A heritage edge rebuilt as a vertical neighbourhood — five storeys of hand-laid Roman brick, arched colonnades and planted bowls, beneath a softly-curved tower of curtain glass.
The brief was simple — replace a tired single-storey shopfront with a thirty-two storey residential building — and quietly impossible: keep the heritage rhythm of the street, hold the line of the neighbour's parapet, and put a garden on every floor.
Our response was to split the building in two. A five-storey podium of Roman brick continues the street wall, arched and colonnaded to give the tower a quiet foot. Above, a softly-curved glass volume rises, each balcony a half-round bowl deep enough to hold a small tree.
The George is finished, planted, and inhabited. This page is a record of how it was made.
The podium began as a single section. A colonnade of half-round arches, each opening a planted bowl; the parapet of the neighbouring heritage building setting the cornice line of our own.
The sketch is dated February 2025. What stands at the corner of George and Linden today is, in almost every measure, that sheet of paper rebuilt at one-to-one.
We chose three materials and let them do the work. A long Roman brick, fired at Bowral and laid in stretcher courses, makes the podium and the half-round planters. White board-formed concrete wraps each balcony above. The glass between is fritted, not tinted — the building wants to read warm.
The colonnade is structural; the planters are integral, drawing irrigation through a hidden plenum in the slab edge. The arches are not ornament. They carry the building.
"The street is part of the building — and the building, where it can, gives back to the street."
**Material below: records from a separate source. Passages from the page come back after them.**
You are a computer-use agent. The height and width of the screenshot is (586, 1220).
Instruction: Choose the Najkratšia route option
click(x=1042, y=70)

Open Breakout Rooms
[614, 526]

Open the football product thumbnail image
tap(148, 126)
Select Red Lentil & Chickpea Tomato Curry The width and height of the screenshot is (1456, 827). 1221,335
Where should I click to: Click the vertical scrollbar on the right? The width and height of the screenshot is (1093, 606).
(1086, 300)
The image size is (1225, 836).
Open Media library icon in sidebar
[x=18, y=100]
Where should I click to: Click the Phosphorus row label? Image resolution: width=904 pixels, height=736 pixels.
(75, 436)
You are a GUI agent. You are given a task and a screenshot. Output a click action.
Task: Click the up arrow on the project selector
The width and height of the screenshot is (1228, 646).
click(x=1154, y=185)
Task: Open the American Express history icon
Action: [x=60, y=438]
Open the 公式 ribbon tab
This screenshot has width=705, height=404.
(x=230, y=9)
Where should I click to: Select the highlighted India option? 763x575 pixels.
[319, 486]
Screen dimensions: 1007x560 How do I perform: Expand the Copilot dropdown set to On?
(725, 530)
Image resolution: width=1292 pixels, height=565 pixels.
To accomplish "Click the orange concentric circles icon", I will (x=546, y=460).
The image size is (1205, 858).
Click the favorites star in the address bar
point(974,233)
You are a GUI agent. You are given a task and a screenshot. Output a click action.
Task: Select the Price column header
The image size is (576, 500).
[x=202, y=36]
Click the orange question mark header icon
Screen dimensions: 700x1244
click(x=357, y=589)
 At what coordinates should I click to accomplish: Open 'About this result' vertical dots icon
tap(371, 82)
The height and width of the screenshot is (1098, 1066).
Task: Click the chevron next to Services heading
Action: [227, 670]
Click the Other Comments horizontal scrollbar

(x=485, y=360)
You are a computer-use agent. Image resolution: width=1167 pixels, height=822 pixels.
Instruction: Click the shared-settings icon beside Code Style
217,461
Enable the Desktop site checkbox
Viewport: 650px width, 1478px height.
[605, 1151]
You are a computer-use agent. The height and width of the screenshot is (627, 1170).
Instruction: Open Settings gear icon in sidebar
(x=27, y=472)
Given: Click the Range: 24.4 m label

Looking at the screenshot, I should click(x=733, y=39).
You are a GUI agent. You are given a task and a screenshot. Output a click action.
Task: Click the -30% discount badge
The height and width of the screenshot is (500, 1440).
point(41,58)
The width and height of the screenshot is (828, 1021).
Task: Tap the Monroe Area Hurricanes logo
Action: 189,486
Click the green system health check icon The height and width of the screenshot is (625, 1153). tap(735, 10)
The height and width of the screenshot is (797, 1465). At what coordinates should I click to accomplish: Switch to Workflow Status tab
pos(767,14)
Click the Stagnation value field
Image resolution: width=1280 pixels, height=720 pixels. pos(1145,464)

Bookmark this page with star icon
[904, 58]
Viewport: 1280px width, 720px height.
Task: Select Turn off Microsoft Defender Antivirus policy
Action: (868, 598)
Below the residences, four arched tenancies open onto a widened footpath of bluestone and grass. We worked with the city to take a metre back from the kerb on both sides — a small gesture that changed the section completely. The colonnade is now a sheltered, semi-public room.
Tenants were curated, not auctioned: a roastery, a wine bar, a florist and a bookshop. The architect stays involved through opening; signage, awnings and outdoor furniture all sit within a kit of parts.
The George occupies a 1,140 m² corner site on the western edge of George Street, where the heritage shopfronts of Linden meet a creek-side park. The brief asked for height; the site asked us to keep a foot on the ground. The podium does both.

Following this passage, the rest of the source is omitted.